Wie umgehen mit dem Vormarsch der Rechten

Interview am 6. November 2016 in Nürnberg


Der Politologe, Publizist und Autor Gerd Wiegel ist als Referent für Rechtsextremismus und Antifaschismus bei der Fraktion Die Linke im Deutschen Bundestag zuständig. Er war als Referent für das Eröffnungspodium der Linken Literaturmesse geladen, das die Frage "Wo bleibt die radikale Linke?" diskutierte. Am Rande der Messe beantwortete Gert Wiegel dem Schattenblick einige Fragen insbesondere zur AfD, die im Parteienspektrum eine neue, auch auf der Straße stark präsente Rechte repräsentiert.


Im Gespräch - Foto: © 2016 by Schattenblick

Gert Wiegel
Foto: © 2016 by Schattenblick

Schattenblick (SB): Wenn man sieht, daß die Parteien ihre inhaltlichen Positionen unter Verweis auf die AfD nach rechts verschieben, könnte man den Eindruck haben, daß der AfD vor allem die Funktion zukommt, das gesamte Politikfeld mehr nach rechts zu bewegen. Könnte man das so sehen?

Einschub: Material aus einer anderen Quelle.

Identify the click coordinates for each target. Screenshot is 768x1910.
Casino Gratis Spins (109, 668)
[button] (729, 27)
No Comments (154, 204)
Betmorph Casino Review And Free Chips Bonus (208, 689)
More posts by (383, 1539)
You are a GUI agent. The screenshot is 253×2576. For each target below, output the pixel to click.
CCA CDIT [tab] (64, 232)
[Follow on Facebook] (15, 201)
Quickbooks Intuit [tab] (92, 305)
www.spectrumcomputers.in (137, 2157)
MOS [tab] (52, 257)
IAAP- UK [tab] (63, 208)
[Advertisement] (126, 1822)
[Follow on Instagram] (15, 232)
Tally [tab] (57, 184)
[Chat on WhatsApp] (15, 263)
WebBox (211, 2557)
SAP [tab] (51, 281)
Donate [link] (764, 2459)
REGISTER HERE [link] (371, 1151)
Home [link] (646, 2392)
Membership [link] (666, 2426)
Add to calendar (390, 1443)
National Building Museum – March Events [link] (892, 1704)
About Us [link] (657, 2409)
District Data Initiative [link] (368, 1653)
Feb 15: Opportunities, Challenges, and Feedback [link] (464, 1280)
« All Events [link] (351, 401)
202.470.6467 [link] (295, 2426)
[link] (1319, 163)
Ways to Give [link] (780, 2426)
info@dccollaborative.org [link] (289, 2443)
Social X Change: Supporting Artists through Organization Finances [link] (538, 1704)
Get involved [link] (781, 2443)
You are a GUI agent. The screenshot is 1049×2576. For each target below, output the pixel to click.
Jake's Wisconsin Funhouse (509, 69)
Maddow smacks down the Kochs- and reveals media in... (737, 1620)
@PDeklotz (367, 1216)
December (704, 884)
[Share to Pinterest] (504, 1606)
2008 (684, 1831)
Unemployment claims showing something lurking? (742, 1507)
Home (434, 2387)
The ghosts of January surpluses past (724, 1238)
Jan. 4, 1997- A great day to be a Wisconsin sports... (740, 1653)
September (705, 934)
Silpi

Gert Wiegel (GW): Einer der Gründungsmomente der AfD war auf jeden Fall das Enttäuschtsein darüber, daß die Union aus deren Sicht seit Jahren nicht mehr ihren konservativen Kerngehalt bedient. Das Stichwort der angeblichen Sozialdemokratisierung unter Frau Merkel und daß viele enttäuschte Unionsleute in der AfD ein Projekt gesehen haben, jetzt wieder konservative Inhalte in ihrem Sinne parteipolitisch vertreten zu können, kann man auch personell festmachen. AfD-Politiker wie Alexander Gauland, aber auch anfangs Bernd Lucke hatten jahrzehntelange Karrieren in der Union hinter sich. Es war schon einer der Gründungsimpulse für die AfD, dieses konservative Spektrum zu sammeln und parteipolitisch wieder einzubinden. Heute spiegelt die Partei allerdings ein Spektrum, das darüber hinausgeht. Das ist natürlich attraktiv für viele andere Leute, die aus der sogenannten Neuen Rechten kommen und sich im Rahmen der extremen Rechten verschiedene Parteiprojekte angeschaut haben, um dort unterzukommen und auf einen erfolgreichen Zug aufzuspringen. Die hat die AfD natürlich angezogen, aber im Kern war es schon ein Gründungsimpuls, der diesem rechtskonservativen nationalistischen Milieu entsprang.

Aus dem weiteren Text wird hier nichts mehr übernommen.